> **AUSZUG**:
·····
Schon seit Jahren waren Micha und Schneller auch mit der Organisation von Konzerten
beschäftigt und für Micha war diese Tätigkeit wohl interessanter und wichtiger geworden,
als selbst hinterm Mikro zu stehen. 1995, nach 9 Jahren verliess er die Band.
EIN NEUER RIESE ERSCHEINT AM HORIZONT
Alle drei verbliebenen Sumpfpäpste hatten schon seit einiger Zeit andere Bandprojekte und
Sumpfpäpste kochten auf Sparflamme. Manou spielte bei "Three X", Schneller bei "The
Swellings" und Torte bei "Slowburn" (später "Hunger"). Allen war jedoch der stimmgewaltige
Frontmann von "Slowburn" angenehm aufgefallen, der auch mit einer rücksichtslosen
Bühnenshow brillierte. Torte fragte seinen Bandkollegen und Anfang 1996 stieg Wolfgang bei
den Sumpfpäpsten ein. In mühsamer Kleinarbeit wurden alte Songs umarrangiert und neue Songs
komponiert. Im November 1996 konnte das neue Programm als Support der legendären
australischen Punkband "The Saints" vorgestellt werden. Und die Sumpfpäpste waren besser
denn je!!
·····
> **ERFASSTE DATEN**:
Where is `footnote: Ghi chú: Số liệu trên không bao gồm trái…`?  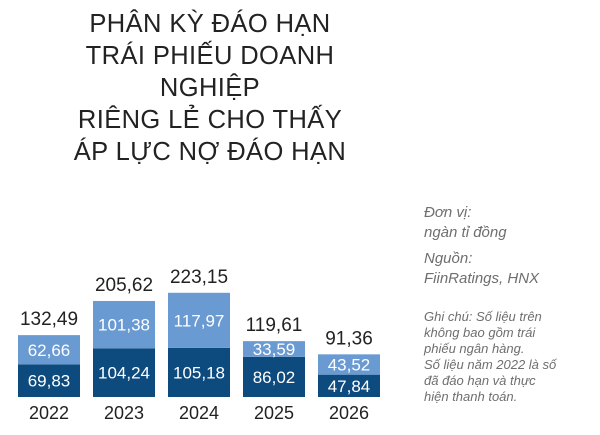 footnote: Ghi chú: Số liệu trên không bao gồm trái… is located at coordinates (510, 357).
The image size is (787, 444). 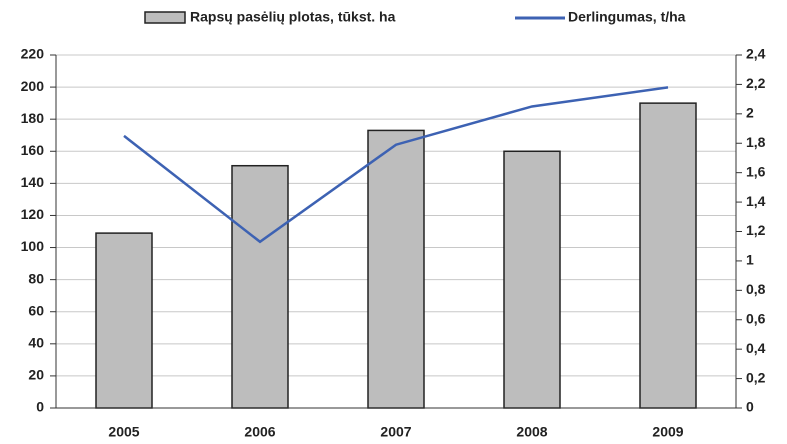 What do you see at coordinates (750, 407) in the screenshot?
I see `y2-tick-label: 0` at bounding box center [750, 407].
·····
> **MATERIAL ERKUNDEN**:
A – Nennen Sie alle Bandnamen, die im Auszug zur Geschichte der Sumpfpäpste in Anführungszeichen stehen.
B – Duplizieren Sie den Abschnitt aus dem Auszug zwischen „Schon seit Jahren“ und „er die Band.“, beide eingeschlossen.
C – Setzen Sie die Bandgeschichte der Sumpfpäpste im Anschluss an ihren letzten Satz fort.

> **ANTWORTEN NACH NUMMER**:
A – Three X, The Swellings, Slowburn, Hunger, The Saints

B –
Schon seit Jahren waren Micha und Schneller auch mit der Organisation von Konzerten
beschäftigt und für Micha war diese Tätigkeit wohl interessanter und wichtiger geworden,
als selbst hinterm Mikro zu stehen. 1995, nach 9 Jahren verliess er die Band.

C –
Nach jedoch nur 2 Konzerten in dieser Besetzung musste Manou die Band verlassen, da er aus
beruflichen und familiären Gründen nach Freiburg zog. Wolfgang versuchte sich als singender
Drummer, aber es gibt nun mal 4 Päpste im Quartett. Ein neuer Drummer musste her!
HANNES ODER HANNIBAL
Die Suche nach einem neuen Schlagzeuger gestaltete sich als sehr langwierig. Und wieder
einmal war es ein Fan, der aus dem Publikum auf die Bühne stieg. Und wie es der Zufall
wollte, war es der jüngere Bruder des ehemaligen Schlagzeugers der "Genossen", aus deren
Asche die Sumpfpäpste ja auferstanden waren! Hannes war Gitarrist Schneller aus alten Tagen
bekannt, als er durch sein unermüdliches Fahren auf einem Plastiktraktor und erste
Trommelversuche die Aufmerksamkeit auf sich lenkte. Jetzt war er Hannibal und der beste
Schlagzeuger in der Gegend.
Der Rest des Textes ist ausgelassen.